I should perhaps start with a bit of background. Education in Sierra Leone didn’t really happen for a whole generation of the population, due to the Civil War and then the Ebola crisis. Now, many of those who had their own schooling disrupted are parents themselves, and they are determined to give their children the opportunity to learn that they did not have.
This powerful aspiration is backed by the country’s president Julius Maado Bio and his government, who have made education a top priority. At the heart of the flagship Free Quality School Education programme sits the Leh Wi Lan (Let’s Learn) programme, funded by UK aid, which is focused on improving learning outcomes in secondary schools, especially for girls and students with disabilities.
And a cornerstone of Leh Wi Lan is the provision of handbooks to every junior secondary and senior secondary school student in the country. These lesson companions for maths and English classes are designed to support the curriculum and improve the examination pass rate. The vision of the Ministry for Basic and Senior Secondary Education is that children and parents take ownership of these books, looking after them at home to encourage community engagement in education. The books, which also have Braille versions, are then passed on every year, creating a cascade of learning. From the president to the poorest village people, these books are seen as a tangible symbol of hope.
Accountable for change
Our role at Cambridge Education was to deliver all 2.7 million books to their final destination in a fully transparent and accountable way. That qualifier was the most important part. Sadly, there are too many episodes in development history of containers dumped on the quayside, pallets abandoned in depots or whole dispatches stolen in transit. Our brief was to place the books in the hands of those who would learn from them.
The sheer volume of 2.7 million books needs to be seen to be believed. Getting them through customs was a challenge in itself. Next, we shifted them to the central receiving warehouse, before countless lorry loads transported the books to 14 vast depots, which became their staging post for the journey out to the 16 districts. Maintaining 24-hour security was integral to the success of the programme. This was probably our most vulnerable stage, in terms of upholding full accountability.

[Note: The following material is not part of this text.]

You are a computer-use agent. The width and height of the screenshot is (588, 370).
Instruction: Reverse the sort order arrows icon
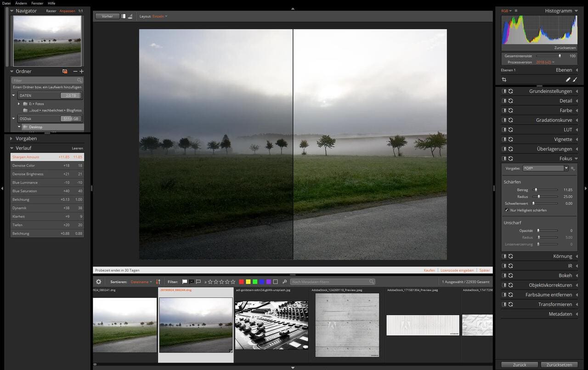click(158, 282)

The unprecedented size of the load meant we needed to learn fast. For example, we employed and trained large gangs of workers on how to safely stack and then unload vast towers of book cartons. There was no guarantee of the number of books per carton, so the only sure solution was to count all 2.7 million individually by hand. We also had to check every book for printing defects before handing them over in the schools. I can now add deep, practical experience in spreadsheets and document management to my professional resume!
Reliant on local support
The programme for distribution was made easier by the team of 150 Sierra Leonean district and local school support officers, who were fantastic at preparing the route and also readying the schools for the arrival of their books. Their biggest task, however, is yet to come, as they will be responsible for monitoring the use of books and teaching, which is currently at a very low standard. We were also responsible for printing and distributing lesson plan manuals, which are fully aligned with the pupil handbooks. The support officers will help train the teachers on how to use them effectively.
While many of the recipient schools were in densely populated areas such as Freetown, Leh wi Lan’s commitment to every government and government-assisted school in the country meant getting the books to children in even the most remote, rural areas. So, their cartons were transported by a variety of truck, minibus, off-road motorbike, 4x4, ferry, speedboat, dug-out canoe, and eventually carried by hand when the road or river ran out.
This is a beautiful country, with terrain ranging from mountains and island beaches to swampy mangroves and thick jungle. Travel in this humid climate is always dusty and energy-sapping. We made a film of the distribution, following the books to the farthest reaches of the country. Again, this was entirely reliant on the local knowledge and connections of the district support officers and the Sierra Leonean production crew.
Part of the success of this programme was the support and good relations with the Ministry of Basic and Senior Secondary Education. The President hosted a two-hour book launch in Freetown, with music and entertainment, before regional Ministers held their own celebrations. This gave widespread coverage in all the media: the schools were expecting us.
I won’t miss the spreadsheets, but the logistical challenge was weirdly satisfying. Part of the reason I enjoy this profession is the sheer variety of assignments and there’s something very direct about putting a book into the hands of a child who has never owned one before. A book can spark a revolution, but it takes hard work to see it through.
Having witnessed the positive reaction among pupils, parents and teachers – and the commitment of the government and school officers – I’m really excited to see how the people of Sierra Leone rise to this challenge.